The Pittsburgh Steelers defense is heading into the bye week angry and annoyed. They held the Lions to just 15 points and kept them out of the end zone in spite of the fact that they had five trips inside the 20-yard line. They twice had first and goal at the four-yard line.
But quarterback Matthew Stafford still passed the ball all over them, and that is not sitting well during their week off, to stew over how they were torched, both defensive backs and linebackers alike. They are challenging themselves to assure that they do not deliver a repeat performance.

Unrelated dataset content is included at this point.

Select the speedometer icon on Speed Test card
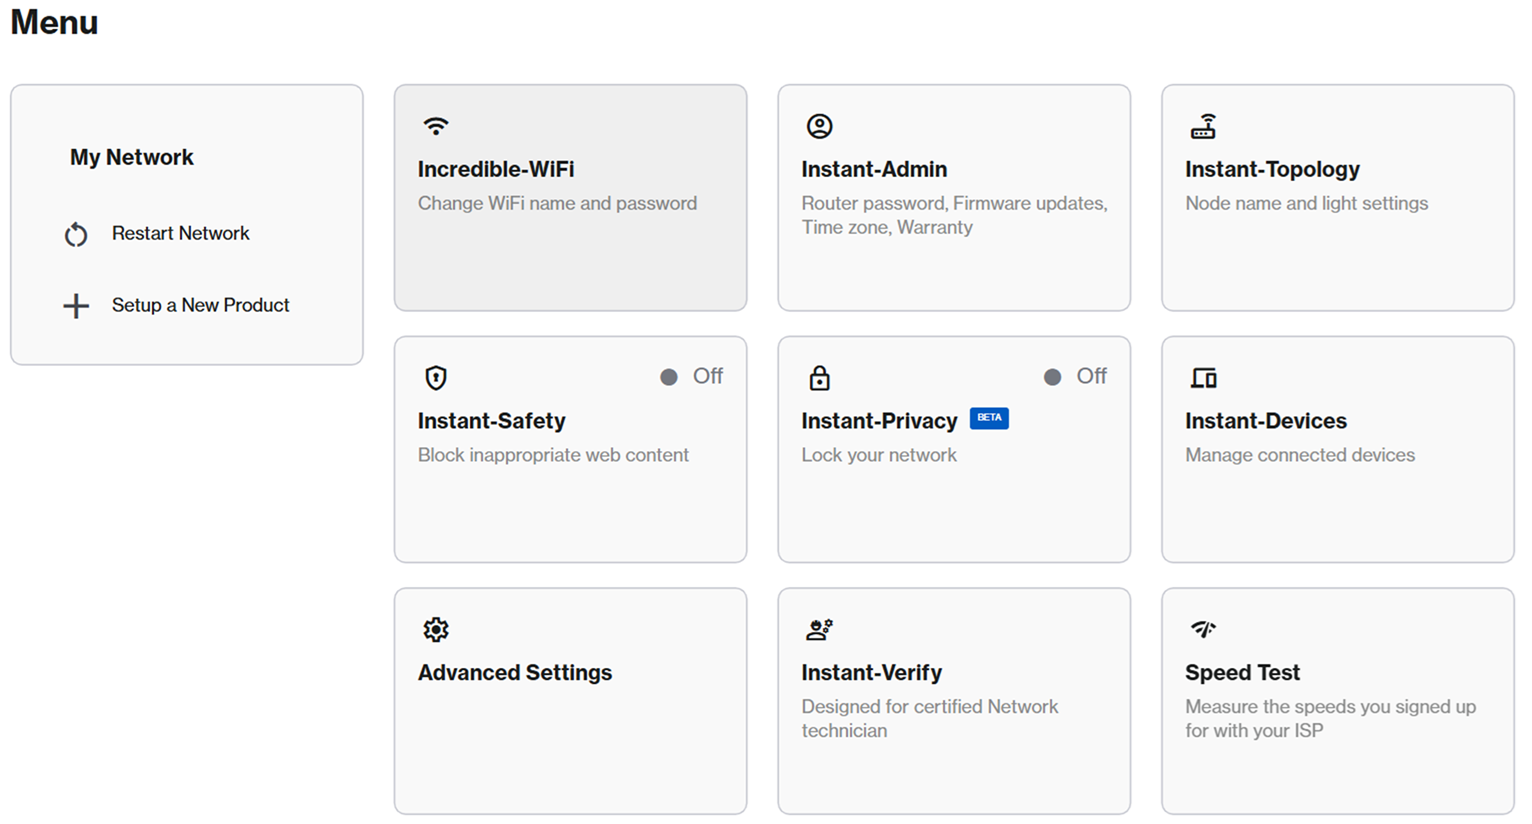This screenshot has width=1532, height=824. (x=1203, y=629)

Pittsburgh entered the week as the clear leader in pass defense efficiency, averaging under 150 yards per game allowed, and also ranked among the very lowest in terms of yards allowed per passing play. They still sit second, but are now nearly 20 yards behind the Jaguars, having now given up an even 180 yards passing per game through eight games.
Lions quarterback Matthew Stafford had a big game, completing 27 of 46 passing attempts for 423 yards. Even though he was unable to capitalize on his ability to move the offense up and down the field by bunching it into the end zone a couple of times, perhaps he would be comforted knowing he has the defense frustrated with itself all the same.
Safety Sean Davis told Jeremy Fowler that the defense was setting a new challenge for itself heading into the back half of the year. “Not giving up 400 yards”, the ESPN reporter quotes him as saying. Entering Sunday’s game, the Steelers had not even allowed a quarterback to throw for 300 yards.
In fact, through the first seven weeks, they had only allowed two teams to gain even 200 net yards passing, and those were both in losing efforts with their opponent trailing throughout the game.
Two times their opponents recorded fewer than 100 net passing yards—with the extreme caveat that they lost both games—and four times overall the opposing offense recorded fewer than 150 net passing yards, with the Bengals the week prior mustering just 108.
Perhaps somewhat overlooked, on another note, is the fact that the Steelers have held opponents to under 100 yards rushing in six of their eight games, though of course they allowed over 200 in each of the other two. They have held four opponents to under 75 rushing yards.
But it is the wounds of the passing game from the Lions that sting at the moment. Nobody had done this season what Stafford had done to this unit, making them look quite bad at times in ways that they had not, with any sort of consistency, previously this season.
The more than 400 passing yards from the Lions is more than the Steelers gave up in any game in 2016. You would have to go all the way back to week six in 2015 to find the last game in which they were lit up in this manner—a game that they also won.